◆ Problem to solve:
Rescale the records below by reproducing every line, requests included, with each coordinate in the answers multiplied by 1.3 and rounded to the nearest whole number, halves rounded up.
* BEGIN *
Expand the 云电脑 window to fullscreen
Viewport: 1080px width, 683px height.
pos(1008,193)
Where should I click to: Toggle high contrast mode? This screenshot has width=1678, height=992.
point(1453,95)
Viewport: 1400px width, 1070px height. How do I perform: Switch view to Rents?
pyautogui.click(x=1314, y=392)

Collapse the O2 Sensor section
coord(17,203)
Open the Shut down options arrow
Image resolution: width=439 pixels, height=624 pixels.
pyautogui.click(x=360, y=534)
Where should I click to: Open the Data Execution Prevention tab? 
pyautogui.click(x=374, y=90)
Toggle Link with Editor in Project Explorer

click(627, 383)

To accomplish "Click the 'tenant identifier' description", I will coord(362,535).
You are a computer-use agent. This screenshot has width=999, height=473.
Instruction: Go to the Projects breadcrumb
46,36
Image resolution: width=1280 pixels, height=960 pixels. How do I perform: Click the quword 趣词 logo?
* END *
◆ Final result:
Expand the 云电脑 window to fullscreen
Viewport: 1080px width, 683px height.
pos(1310,251)
Where should I click to: Toggle high contrast mode? This screenshot has width=1678, height=992.
point(1889,124)
Viewport: 1400px width, 1070px height. How do I perform: Switch view to Rents?
pyautogui.click(x=1708, y=510)

Collapse the O2 Sensor section
coord(22,264)
Open the Shut down options arrow
Image resolution: width=439 pixels, height=624 pixels.
pyautogui.click(x=468, y=694)
Where should I click to: Open the Data Execution Prevention tab? 
pyautogui.click(x=486, y=117)
Toggle Link with Editor in Project Explorer

click(815, 498)

To accomplish "Click the 'tenant identifier' description", I will coord(471,696).
You are a computer-use agent. This screenshot has width=999, height=473.
Instruction: Go to the Projects breadcrumb
60,47
Image resolution: width=1280 pixels, height=960 pixels. How do I perform: Click the quword 趣词 logo?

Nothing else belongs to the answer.